What needs to be done: Please copy the rows below, substituting "row header" for "row label" and leaving everything else unchanged.

-- Start Listed entries --

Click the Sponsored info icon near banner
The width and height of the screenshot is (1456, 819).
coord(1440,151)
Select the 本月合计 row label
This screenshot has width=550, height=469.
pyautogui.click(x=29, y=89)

-- End Listed entries --

Problem solution:
Click the Sponsored info icon near banner
The width and height of the screenshot is (1456, 819).
coord(1440,151)
Select the 本月合计 row header
This screenshot has width=550, height=469.
pyautogui.click(x=29, y=89)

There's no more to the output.